──────── Excerpt provided

US DOE targets 65% CCGT efficiency and super- critical CO2 in advanced turbine funding awards

The US Department of Energy has selected 14 advanced technology research & development projects to receive a total of approximately $7 million in federal funding under a funding opportunity aimed at developing advanced components for 65% combined cycle efficiency, supercritical carbon dioxide (sCO2) power cycles and advanced modular heat engines (DE-FOA-0001816).

According to the DOE, the cost-shared research and development projects “will support the goals of The Office of Fossil Energy’s Advanced Energy Systems Program by developing advanced, highly efficient, turbine-based technologies for coal-derived synthesis gas, coal-derived hydrogen, and natural gas.” The National Energy Technology Laboratory (NETL) will manage the projects. DOE summarises the selected projects as follows:

Area of interest 1: advanced combustion turbines for combined cycle applications

• High-temperature additive architectures for 65% efficiency – General Electric (Schenectady, NY) will develop advanced turbine technologies for hot-gas-path inlet components. Enabled by advanced manufacturing, these technologies will result in efficiency improvements. This project will develop novel and innovative component airfoil and end-wall architectures that provide cooling-flow savings while maintaining component durability. (DOE funding: $499 690; non-DOE funding: $232 994; total value: $732 684)
• High-temperature, high AN2 last stage blade for 65% combined cycle efficiency – General Electric (Schenectady, NY) will cultivate a last-stage blade technology by developing rotor system designs and vibration-management strategies. This technology will be necessary to realise the goal of 65% combined cycle efficiency and reduced cost of electricity. Knowledge gained from this project will open design space to move beyond today’s state of the art. (DOE funding: $499 989; non-DOE funding: $241 835; total value: $741 824) 
• Turbine aero-thermal technologies for 65% combined cycle efficiency – General Electric (Schenectady, NY) will create a gas turbine technology development programme that develops mechanically feasible, emerging, aerodynamic, and heat-transfer technologies to optimise the entire turbine system and improve overall gas turbine cycle efficiency. General Electric will select conceptual design configurations that contribute to the 65% efficiency performance goal. (DOE funding: $499 614; non-DOE funding: $238 369; total value: $737 983)

────────────────

Task instructions:
[a] Answer from the turbine funding article:
(i) How many projects did the DOE select for funding?
(ii) Which organization will manage the projects?
(iii) What is the total value of the last-stage blade project?
[b] Resume the turbine funding article after its last sentence, keeping its style.
The data that comes next is from a separate source.

──────── Material

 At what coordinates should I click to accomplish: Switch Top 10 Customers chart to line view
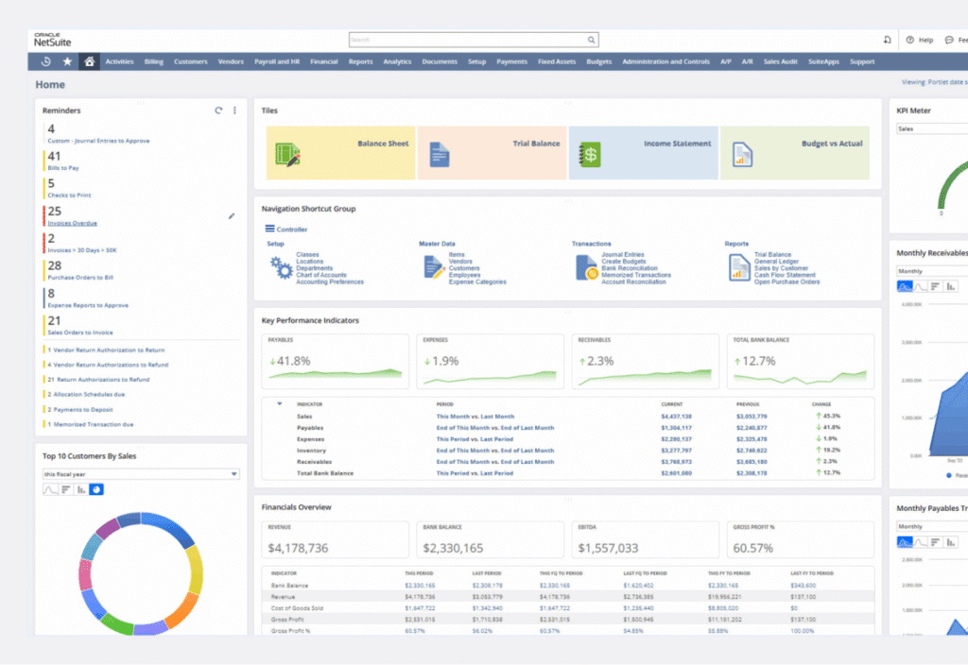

────────────────

Answers for this exercise:
[a]
(i) 14
(ii) The National Energy Technology Laboratory (NETL)
(iii) $741 824

[b]
• Additive manufactured metallic-3D Ox-Ox CMC integrated structures for 65% combined cycle efficient gas turbine components – Siemens Energy (Orlando, FL) will develop a metallic additive manufacturing (AM) and 3D oxide-oxide ceramic matrix composites (3D Ox-Ox CMC) based design for advanced vanes. The design will eliminate the need for film cooling and significantly reduce overall cooling requirements. The use of AM-3D Ox-Ox CMC components in all relevant hot turbine stages can reduce total cooling and leakage flow of turbine components by at least 50%. This reduction translates to an increase of approximately 1.5% in combined cycle efficiency. (DOE funding: $494 394; non-DOE funding: $123 599; total value: $617 993)
• Design and development of low-weight, titanium aluminide airfoils for high-performance industrial gas turbines meeting 65% combined cycle efficiency – Siemens Energy (Orlando, FL) will create a prototype titanium aluminide (TiAl) turbine blade design capable of operating in a baseline gas turbine application. This blade will increase the exit annulus area of large frame gas turbines and support the target combined cycle efficiency levels of 65%. The project will establish an understanding of a state-of-the-art cast TiAl alloy, capable of withstanding high temperatures. (DOE funding: $492 183; non-DOE funding: $123 046; total value: $615 229)
• Extension of operating envelope for an extremely low NOx axial stage combustion system – Siemens Energy (Orlando, FL) will develop an optimised design for an advanced high-temperature combustor for gas turbine applications. Proof-of-concept testing on a combination of advanced transition design and distributed combustion system showed significant advantages in terms of NOx emissions. The goal is to maximise the firing temperature while maintaining stable operation within the NOx emission limits so that future commercial power systems can realistically target combined cycle efficiencies of 65% or greater while achieving low NOx emissions. (DOE funding: $499 943; non-DOE funding: $124 986; total value: $624 929)
• Hybrid Ceramic-CMC vane with EBC for future coal-derived syngas-fired highly efficient turbine combined cycle – United Technologies Research Center (East Hartford, CT) will lead the conceptual design of high-pressure turbine vanes that use a novel combination of monolithic ceramics and ceramic matrix composites to increase component efficiencies within the turbine hot section and provide key building blocks for a 65% efficient system. (DOE funding: $499 974; non-DOE funding: $124 994; total value: $624 968)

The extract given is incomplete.